Assenti Buschiazzo e Islam, in permesso speciale fino all’Epifania, mentre torna a disposizione dopo l’infortunio Cubeddu. Fresca di divorzio dall’allenatore Giancarlo Favarin, in crisi di risultati e in fase di transizione societaria, l’Olbia ha di fronte una sfida difficile ma non impossibile con un avversario che in classifica vanta 5 punti in più, e che tuttavia nelle ultime cinque partite ha raccolto solo 2 punti.

La testa e la voglia di ripartire con un risultato importante faranno la differenza, anche perché per uscire dalla zona playout, nella quale i galluresi sono scivolati al giro di boa con 19 punti, basterebbe davvero poco.

In panchina domani andrà l’allenatore dei portieri Fabrizio Carafa, che ha diretto le sedute dopo la partenza di Favarin, avvenuta martedì dopo la risoluzione consensuale del contratto in scadenza a giugno. All’andata a Roma finì 1-1, con l’Olbia in vantaggio nel primo tempo con Marrazzo riacciuffata nella ripresa da Coquin e un rigore sbagliato dal capitano dei laziali Bensaja sullo 0-1.
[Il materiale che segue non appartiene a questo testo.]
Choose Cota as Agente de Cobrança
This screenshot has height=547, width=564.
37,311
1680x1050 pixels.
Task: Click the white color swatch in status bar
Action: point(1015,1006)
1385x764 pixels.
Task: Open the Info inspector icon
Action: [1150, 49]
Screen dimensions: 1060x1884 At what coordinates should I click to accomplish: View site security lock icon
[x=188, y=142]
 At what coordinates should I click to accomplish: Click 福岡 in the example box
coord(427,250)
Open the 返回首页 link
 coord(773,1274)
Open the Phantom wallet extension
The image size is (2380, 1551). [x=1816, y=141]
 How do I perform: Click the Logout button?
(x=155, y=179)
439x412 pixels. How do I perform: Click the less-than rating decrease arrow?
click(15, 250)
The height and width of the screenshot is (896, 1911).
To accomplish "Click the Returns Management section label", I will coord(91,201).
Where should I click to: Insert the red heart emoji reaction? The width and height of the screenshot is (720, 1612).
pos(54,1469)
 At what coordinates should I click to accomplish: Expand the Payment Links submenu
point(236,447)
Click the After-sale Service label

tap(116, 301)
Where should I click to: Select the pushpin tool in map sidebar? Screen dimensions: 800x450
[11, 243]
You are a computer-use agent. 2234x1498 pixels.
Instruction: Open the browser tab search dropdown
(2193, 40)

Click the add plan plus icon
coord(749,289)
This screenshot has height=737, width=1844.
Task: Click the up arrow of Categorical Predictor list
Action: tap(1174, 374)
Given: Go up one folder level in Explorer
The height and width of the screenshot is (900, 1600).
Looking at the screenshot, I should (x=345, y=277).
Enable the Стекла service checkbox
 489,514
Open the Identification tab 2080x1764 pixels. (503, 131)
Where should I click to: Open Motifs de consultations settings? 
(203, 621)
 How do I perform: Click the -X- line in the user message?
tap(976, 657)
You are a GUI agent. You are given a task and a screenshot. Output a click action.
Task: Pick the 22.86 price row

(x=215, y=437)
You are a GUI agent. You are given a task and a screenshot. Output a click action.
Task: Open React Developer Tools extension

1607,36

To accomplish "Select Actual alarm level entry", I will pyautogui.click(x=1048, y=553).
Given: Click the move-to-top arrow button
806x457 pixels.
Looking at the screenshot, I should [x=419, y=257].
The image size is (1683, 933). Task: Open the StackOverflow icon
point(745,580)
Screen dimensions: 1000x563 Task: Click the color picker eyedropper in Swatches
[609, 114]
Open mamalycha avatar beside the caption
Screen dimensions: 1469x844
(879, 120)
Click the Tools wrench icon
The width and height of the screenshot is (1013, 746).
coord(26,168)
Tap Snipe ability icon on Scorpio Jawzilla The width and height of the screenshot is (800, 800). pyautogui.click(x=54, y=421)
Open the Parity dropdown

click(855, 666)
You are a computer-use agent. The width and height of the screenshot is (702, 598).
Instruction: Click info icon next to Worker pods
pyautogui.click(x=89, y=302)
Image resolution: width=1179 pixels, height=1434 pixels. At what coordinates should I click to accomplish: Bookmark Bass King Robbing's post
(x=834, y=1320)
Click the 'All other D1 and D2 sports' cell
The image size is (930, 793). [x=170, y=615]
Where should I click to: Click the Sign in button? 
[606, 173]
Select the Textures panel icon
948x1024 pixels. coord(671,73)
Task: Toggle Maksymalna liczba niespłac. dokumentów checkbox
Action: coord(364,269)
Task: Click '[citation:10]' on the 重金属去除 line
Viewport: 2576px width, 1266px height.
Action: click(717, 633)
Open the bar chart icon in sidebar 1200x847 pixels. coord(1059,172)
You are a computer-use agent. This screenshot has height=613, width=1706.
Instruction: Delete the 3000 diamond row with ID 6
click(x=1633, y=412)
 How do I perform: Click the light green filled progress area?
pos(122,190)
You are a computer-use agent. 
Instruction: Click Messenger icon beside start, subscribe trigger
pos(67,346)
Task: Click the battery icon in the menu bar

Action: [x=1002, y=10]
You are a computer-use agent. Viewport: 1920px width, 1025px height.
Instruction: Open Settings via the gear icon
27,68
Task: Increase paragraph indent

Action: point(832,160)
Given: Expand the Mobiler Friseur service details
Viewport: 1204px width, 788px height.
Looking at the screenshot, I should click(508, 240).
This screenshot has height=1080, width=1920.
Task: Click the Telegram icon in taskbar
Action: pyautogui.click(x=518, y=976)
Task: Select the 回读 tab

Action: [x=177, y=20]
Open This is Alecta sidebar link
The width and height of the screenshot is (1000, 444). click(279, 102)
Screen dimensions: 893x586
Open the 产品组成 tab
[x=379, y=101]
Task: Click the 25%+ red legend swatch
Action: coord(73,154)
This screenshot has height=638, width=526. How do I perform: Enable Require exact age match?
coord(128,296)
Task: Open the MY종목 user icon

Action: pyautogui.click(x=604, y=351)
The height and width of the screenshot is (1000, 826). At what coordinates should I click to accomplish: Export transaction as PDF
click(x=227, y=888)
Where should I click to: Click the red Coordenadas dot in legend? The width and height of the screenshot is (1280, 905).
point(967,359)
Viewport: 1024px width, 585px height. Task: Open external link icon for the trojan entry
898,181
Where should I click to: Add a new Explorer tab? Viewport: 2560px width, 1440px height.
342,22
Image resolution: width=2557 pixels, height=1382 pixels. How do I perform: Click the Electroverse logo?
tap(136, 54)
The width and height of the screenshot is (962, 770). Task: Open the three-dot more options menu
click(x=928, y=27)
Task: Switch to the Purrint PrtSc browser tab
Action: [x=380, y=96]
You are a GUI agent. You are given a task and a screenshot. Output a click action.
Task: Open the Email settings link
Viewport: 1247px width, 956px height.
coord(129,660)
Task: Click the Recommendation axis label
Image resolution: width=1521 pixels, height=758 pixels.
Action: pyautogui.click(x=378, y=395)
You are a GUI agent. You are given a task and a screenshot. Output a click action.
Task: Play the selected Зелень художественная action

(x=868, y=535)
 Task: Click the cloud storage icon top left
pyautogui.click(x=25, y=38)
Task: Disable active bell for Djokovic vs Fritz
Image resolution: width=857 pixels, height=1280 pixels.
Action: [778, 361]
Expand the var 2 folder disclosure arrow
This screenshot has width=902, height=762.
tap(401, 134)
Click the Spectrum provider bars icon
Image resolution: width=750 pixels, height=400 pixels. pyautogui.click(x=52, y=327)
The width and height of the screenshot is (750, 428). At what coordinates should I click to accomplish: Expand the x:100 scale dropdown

Squadre in campo alle 14.30: al Nespoli dirige l’arbitro Andrea Augello della sezione di Agrigento; assistenti Dario Fantaccione di Cinisello Balsamo e Matteo Domenico Varacalli di Locri.

        

I convocati

Portieri: Viscovo, S. Perrone.

Difensori: Cubeddu, Congiu, Moretti, M. Perrone, Putzu.

Centrocampisti: Biancu, Cabrera, Fiorletta, Mameli, Saggia.

Attaccanti: Cassitta, Deiana Testoni, Furtado, Marrazzo, Ragatzu.